Des milliers d’employés ont manifesté contre le président biélorusse, lundi 17 août 2020.

Au lendemain de l’un des plus grands rassemblements de l’opposition dans l’histoire de la Biélorussie, les employés de plusieurs usines de Minsk ont suivi lundi 17 août l’appel à la grève générale pour demander le départ du président Alexandre Loukachenko.

De nouvelles manifestations étaient en cours lundi devant plusieurs usines et le siège de la télévision publique à Minsk. Des protestataires brandissant les drapeaux blanc et rouge de l’opposition se sont notamment réunis devant une usine de véhicules lourds, où le président biélorusse est arrivé en hélicoptère pour rencontrer des ouvriers.
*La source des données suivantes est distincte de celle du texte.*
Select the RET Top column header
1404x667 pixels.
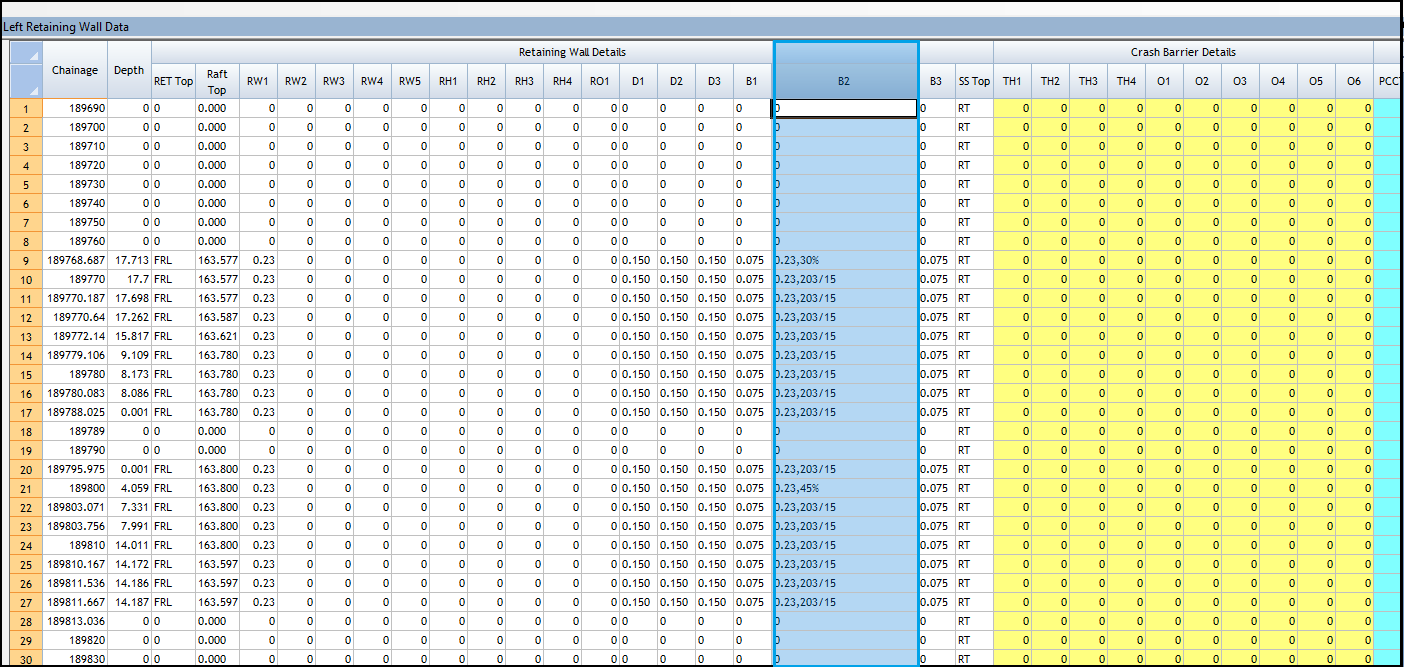click(173, 81)
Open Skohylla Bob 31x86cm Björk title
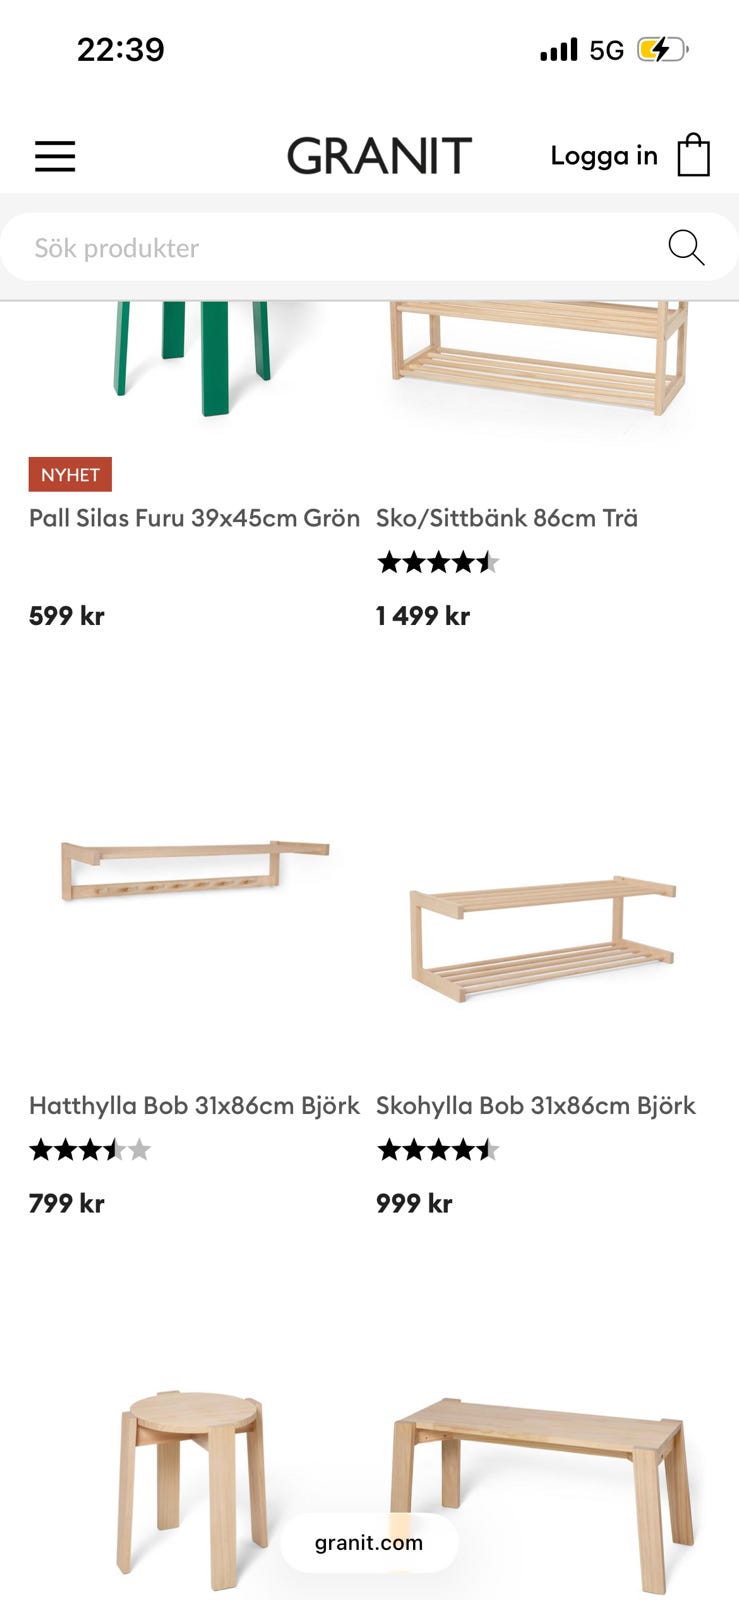This screenshot has height=1600, width=739. point(535,1105)
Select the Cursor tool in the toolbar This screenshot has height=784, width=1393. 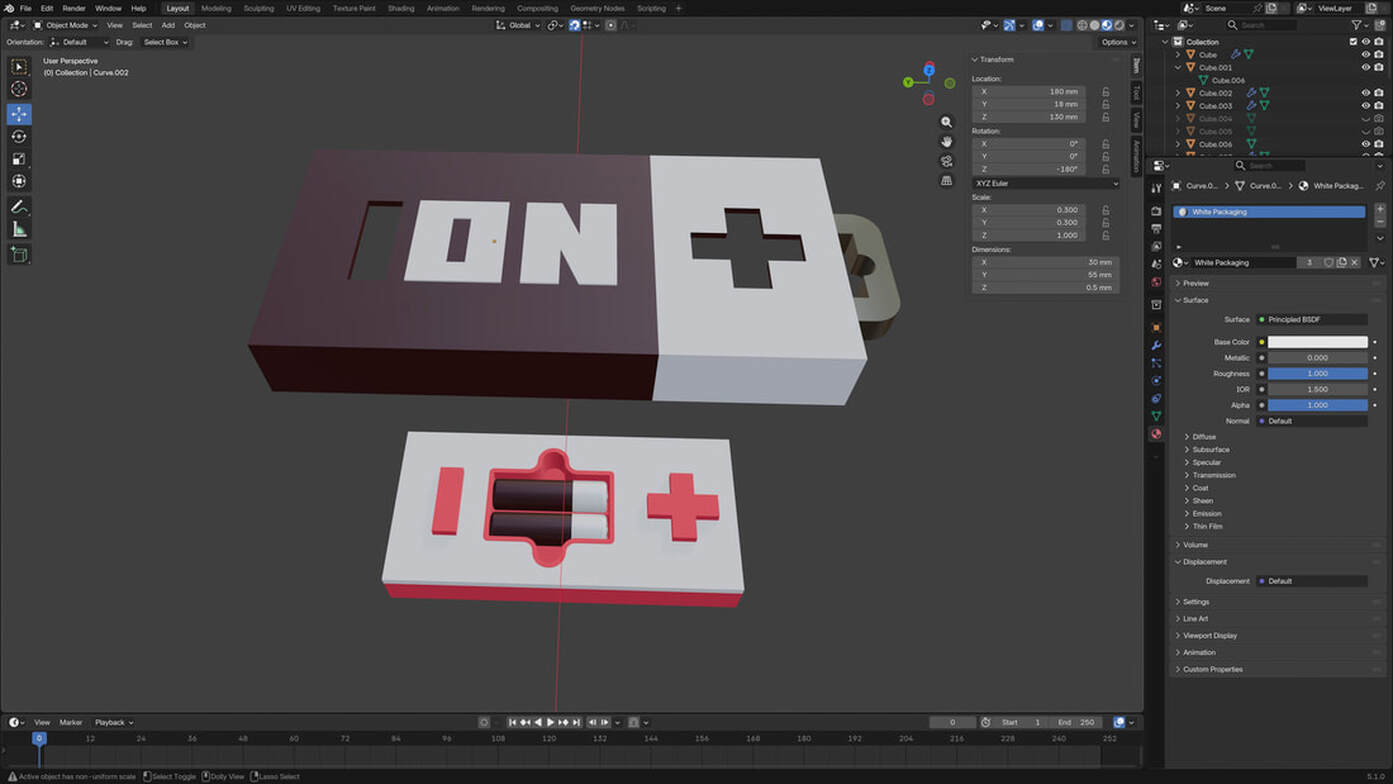click(19, 89)
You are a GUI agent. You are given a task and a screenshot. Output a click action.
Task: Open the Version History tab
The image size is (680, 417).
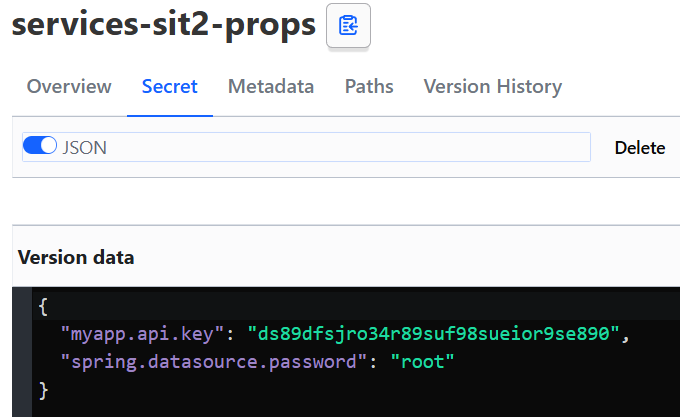pos(492,86)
Alors qu’il justifiait les violences dont a été accusée la police début août, certains manifestants ont notamment scandé « Pars ! Pars ! » au chef de l’Etat, selon des images diffusées sur les réseaux sociaux. « Vous pouvez continuer à crier », leur a répondu M. Loukachenko, ajoutant que « la Biélorussie a organisé des élections et qu’il n’y en aura pas d’autres ». Il a également minimisé la portée du mouvement de protestation, assurant que les usines fonctionnaient globalement dans le pays malgré les appels à la grève.

Pourtant, selon des ouvriers interrogés par l’Agence France-Presse (AFP), des milliers d’employés ont également arrêté le travail dans l’usine de tracteurs de Minsk, dont la production est exportée dans toute l’ex-URSS et fait la fierté du pays.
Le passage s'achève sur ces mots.